WHAT IS EXPECTED
Show the lines of the material that contain the word "with".

DATA EXCERPTS
--------
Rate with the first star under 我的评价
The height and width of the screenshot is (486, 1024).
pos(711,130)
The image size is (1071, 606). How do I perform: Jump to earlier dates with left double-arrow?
--------
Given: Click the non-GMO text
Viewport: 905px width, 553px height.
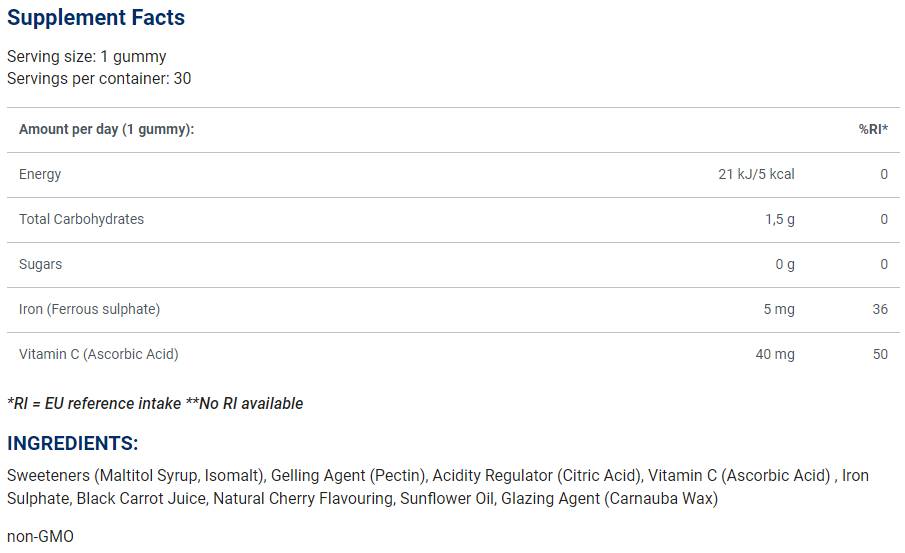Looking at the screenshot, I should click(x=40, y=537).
--------
EXERCISE OUTPUT
Rate with the first star under 我的评价
The image size is (1071, 606). How do I perform: Jump to earlier dates with left double-arrow?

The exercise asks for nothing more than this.